This year’s workshops built on existing research projects of Vietnamese doctors and medical practitioners from Hanoi Medical University and Hung Vuong Hospital (HCMC). New groups of doctors from Hue University of Medicine and Pharmacy, Da Nang Hospital Children and Women, Bach Mai Hospital, and University of Medicine and Pharmacy (HCMC) also joined the workshops. Hoc Mai Patron, The Honourable Dame Professor Marie Bashir also conducted workshops for groups of young psychiatrists from Hanoi and Ho Chi Minh.

The workshops are aimed at building the capacity of Vietnamese medical professionals towards building research protocols and conducting ethical and meaningful research through mentorship from staff from the University. Four of the research projects in 2014 were awarded research grants of AU$2000 each to fund the conduct of their research. The funded research groups shared their research experience with the new groups and presented the developments in their projects, identifying barriers and challenges, which needed to be addressed.

Practical Clinical Research Team from the University included The Hon Dame Prof Marie Bashir, Prof Jonathan Morris, Assoc Prof Kirsty Foster, Assoc Prof Christine RobertsAssoc Prof Catherine Hawke, Dr Christopher Gordon, Dr Diana Benn, Dr Christine Smyth, Dr Manuela Ferreira and Ms Sarah Winter.



Participants of the 2014 Practical Clinical Research Workshop in Hanoi with tutors and mentors from the University of Sydney and Hoc Mai Foundation.


Research group from Bach Mai Hospital, Hanoi presenting their research topic.


Research group from Hue University of Medicine and Pharmacy with Assoc Prof Kirsty Foster and Prof Jonathan Morris.


Research team from Da Nang Hospital for Women and Children with Ms Sarah Winters (3rd from right) and Assoc Prof Christine Roberts (back centre).


Professor Marie Bashir and a group of young psychiatrists in HCMC.


Participants of the 2014 Practical Clinical Research Workshop in HCMC with tutors and mentors from the University of Sydney and Hoc Mai Foundation.


Hand hygiene research group from Hung Vuong Hospital, HCMC with Dr Christopher Gordon (2nd from left) and Dr Christine Smyth (right).

Hoc Mai Annual Alumni Events in Vietnam

Annual Hoc Mai alumni events were recently held in two major cities in Vietnam – Hanoi and Ho Chi Minh City. The event provided Hoc Mai Foundation and University of Sydney staff to get updates on the professional lives of the alumni.

Australian Ambassador to Vietnam, Hugh Borrowman graciously welcomed Vietnamese alumni of the University of Sydney and Hoc Mai to the Ambassador’s residence in Hanoi on 31 October 2014. Mr Borrowman mentioned the importance of sustaining the relationship between Vietnamese and Australia towards improving the health and its long-term benefits to Viet Nam and its people.

• Description of the task
Write out, word for word, the part of the Hoc Mai workshop text that begins at the words "Annual Hoc Mai" and stops after the words "and its people.".

• Dataset extract
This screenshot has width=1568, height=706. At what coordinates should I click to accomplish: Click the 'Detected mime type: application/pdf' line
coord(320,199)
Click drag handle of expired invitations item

---

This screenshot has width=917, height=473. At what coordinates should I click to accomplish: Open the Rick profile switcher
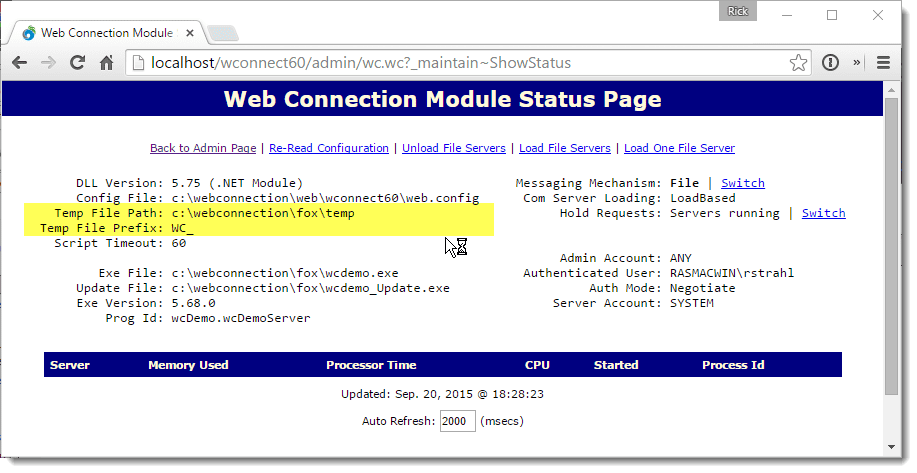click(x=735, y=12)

• Response to this exercise
Annual Hoc Mai alumni events were recently held in two major cities in Vietnam – Hanoi and Ho Chi Minh City. The event provided Hoc Mai Foundation and University of Sydney staff to get updates on the professional lives of the alumni.

Australian Ambassador to Vietnam, Hugh Borrowman graciously welcomed Vietnamese alumni of the University of Sydney and Hoc Mai to the Ambassador’s residence in Hanoi on 31 October 2014. Mr Borrowman mentioned the importance of sustaining the relationship between Vietnamese and Australia towards improving the health and its long-term benefits to Viet Nam and its people.